Si non, le travail qu’on avait à faire, nous l’avons accompli du mieux que nous pouvons. Sur le plan régional, nous ne sommes pas parmi les derniers.

S. : Quand interviendra la fin du programme et quelles sont les perspectives de sa pérennisation ?

S.S.T. : Normalement la phase pilote doit être clôturée à la fin de ce mois. Ensuite, il faudra ajouter trois ans encore. Donc jusqu’en 2012 pour le programme régional UEMOA. Cela ne veut pas dire que la restructuration ou la mise à niveau va disparaître de notre vocabulaire à la fin de ce programme. C’est pour cela on est en train d’élaborer des programmes nationaux pour prendre le relais du programme communautaire. La mobilisation des acteurs de l’industrie est nécessaire.

Parce que le programme n’aura de raison d’être que si les industriels s’impliquent réellement dans son élaboration. Jusque-là, dans nos pays, souvent des stratégies de programmes, des projets sont élaborés tout en oubliant les acteurs.
Ou même quand on les implique, on le fait pour la validation. Pour la démarche, on souhaite véritablement que les entreprises industrielles s’investissent dans l’élaboration. On souhaite qu’elles s’approprient tout le processus dès maintenant. Nous avons répété cela au président du comité de pilotage. L’autre aspect est l’accompagnement que nous attendons de nos partenaires au développement. Parce que notre industrie est véritablement à la croisée des chemins.

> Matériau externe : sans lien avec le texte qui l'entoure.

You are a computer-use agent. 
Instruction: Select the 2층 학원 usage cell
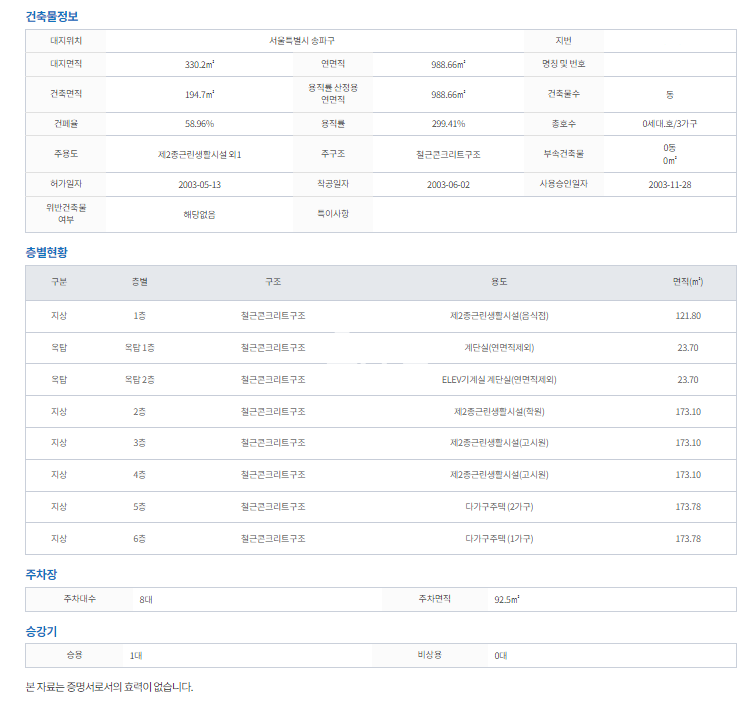499,411
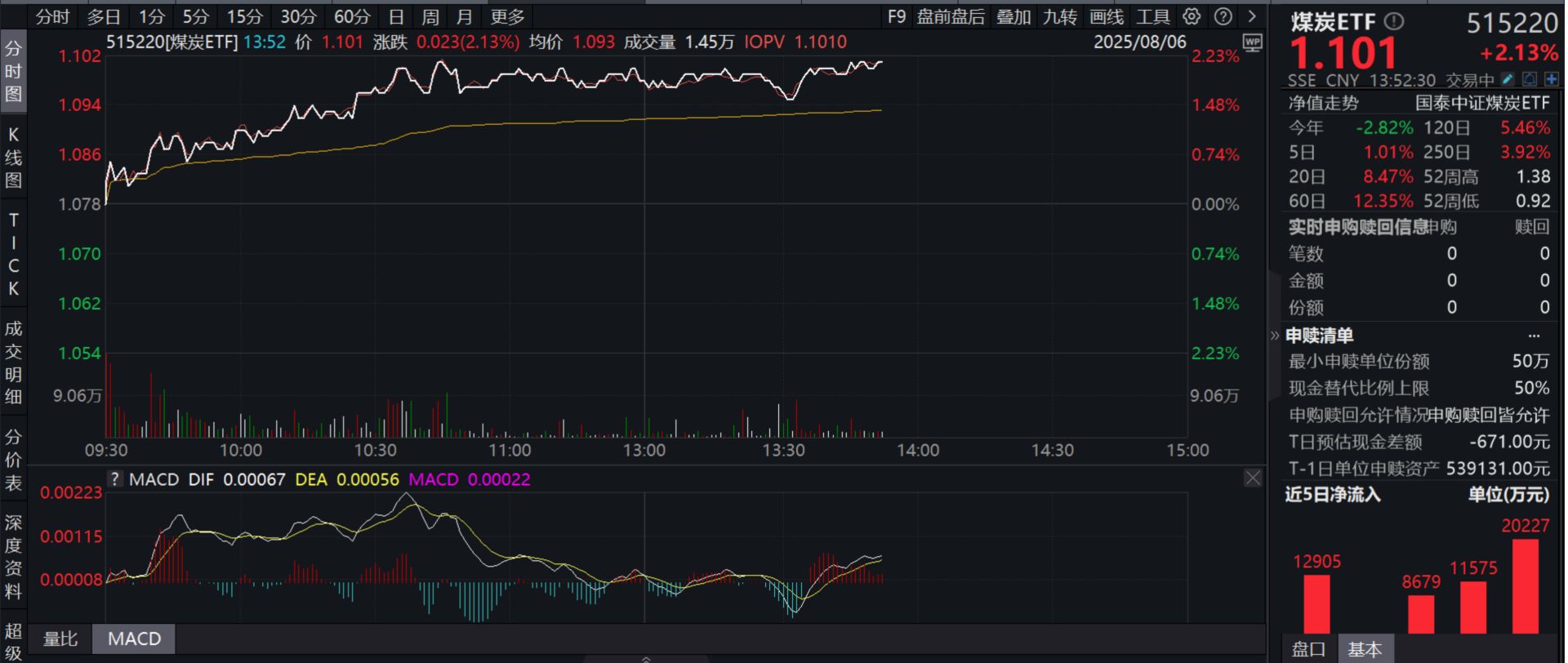Click the MACD indicator help question icon
This screenshot has width=1568, height=663.
pyautogui.click(x=115, y=479)
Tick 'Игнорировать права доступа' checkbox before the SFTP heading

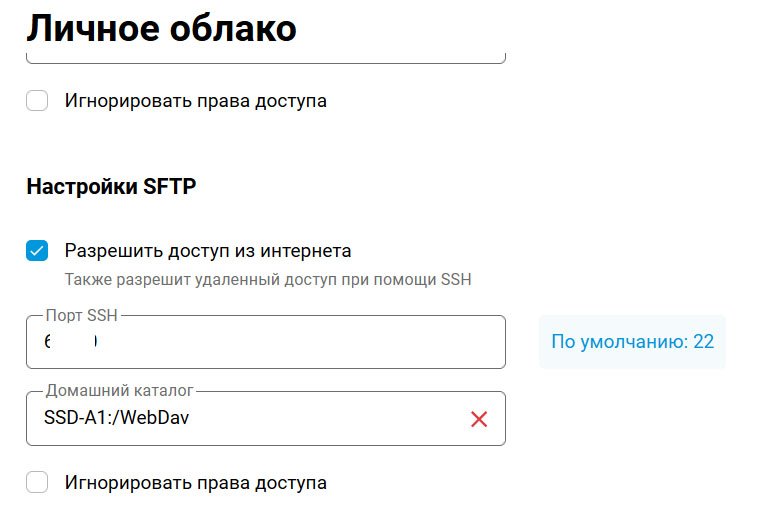point(37,100)
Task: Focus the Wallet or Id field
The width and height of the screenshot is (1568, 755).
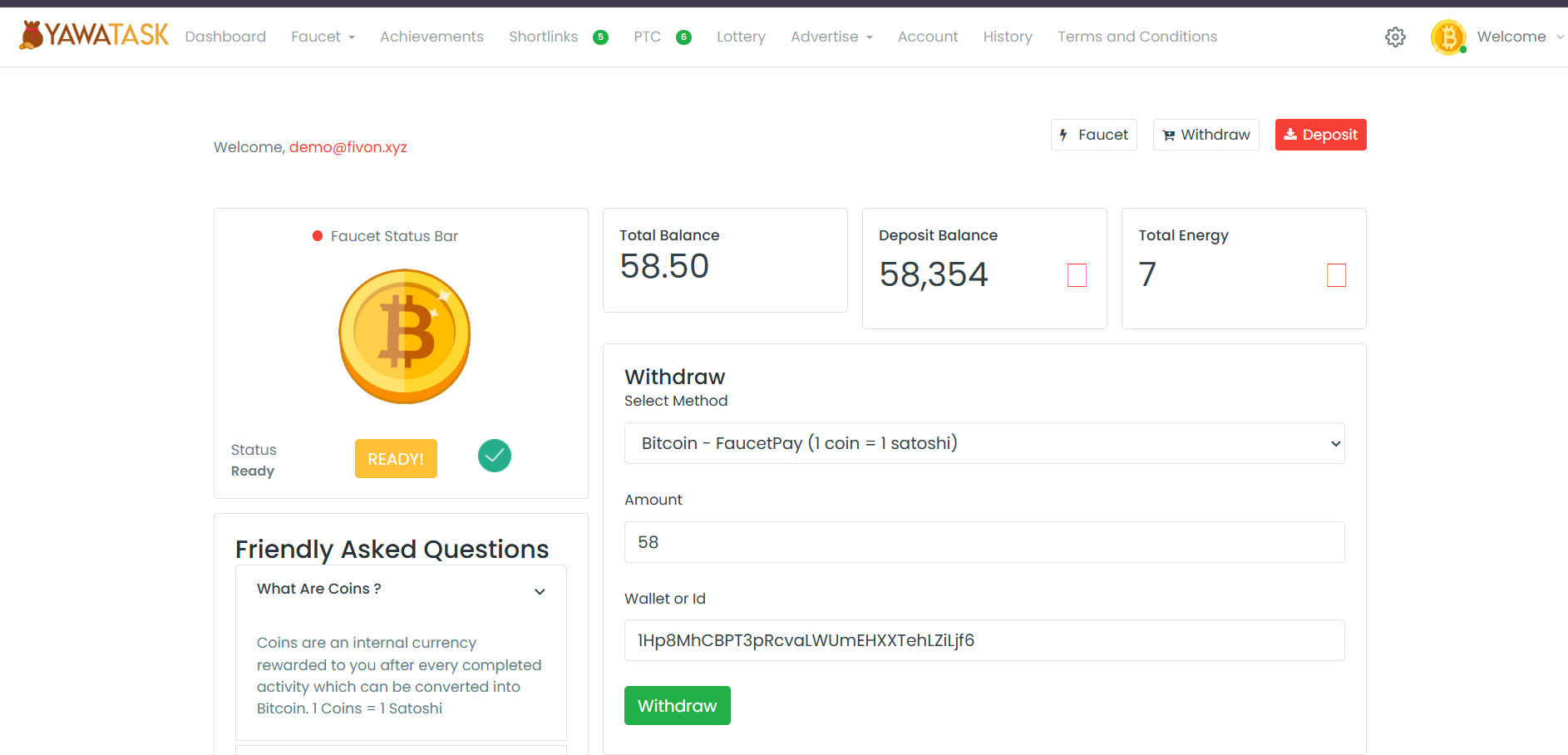Action: tap(984, 640)
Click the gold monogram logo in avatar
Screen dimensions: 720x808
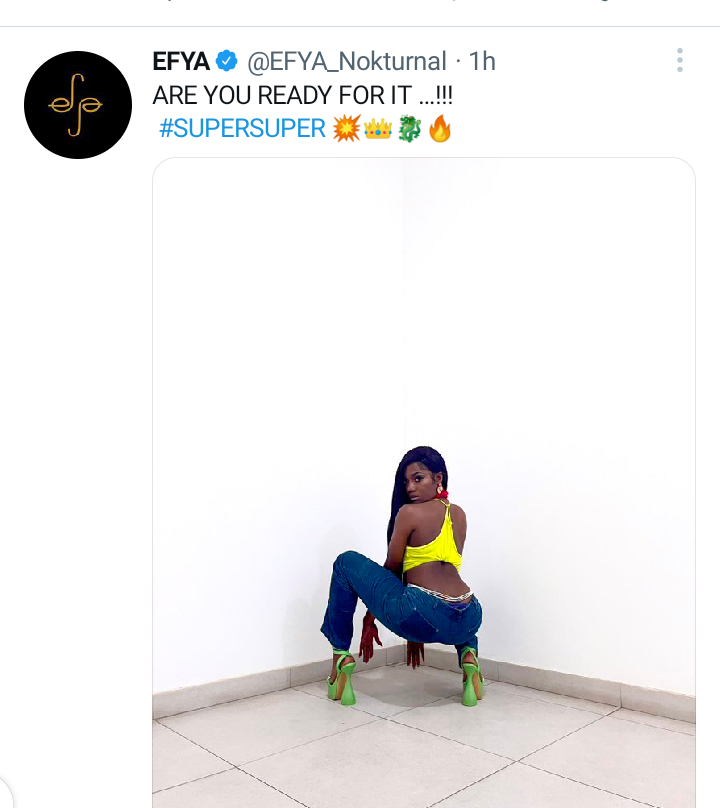[x=75, y=105]
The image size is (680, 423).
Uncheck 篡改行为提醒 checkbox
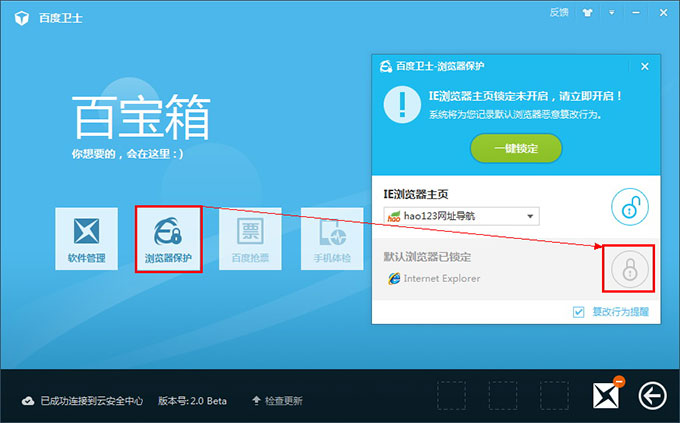[x=579, y=312]
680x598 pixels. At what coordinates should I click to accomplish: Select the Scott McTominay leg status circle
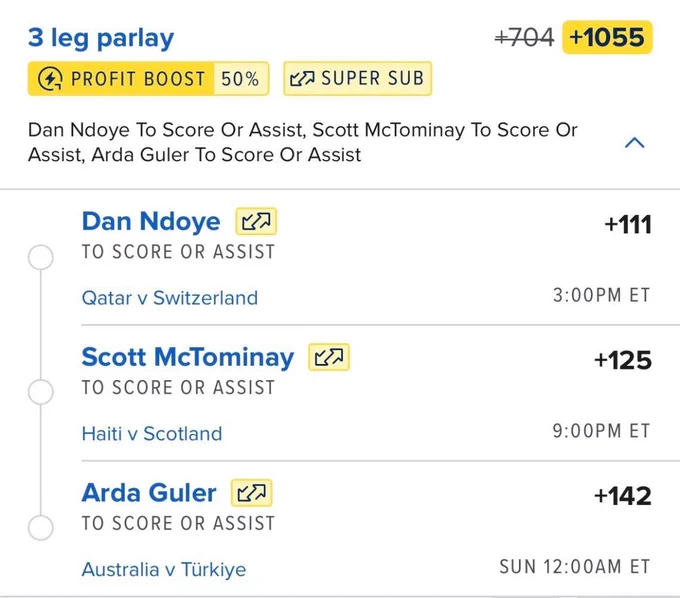click(41, 392)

Elle a besoin que l’on puisse l’accompagner pour se structurer afin de relever les défis de la mondialisation. Pour cela, nous avons besoin que nos partenaires nous fassent confiance en apportant les compétences techniques et les ressources lorsqu’elles feront défaut pour que nous puissions constituer un tissu industriel à même de répondre aux besoins de la concurrence au moment de l’ouverture du marché.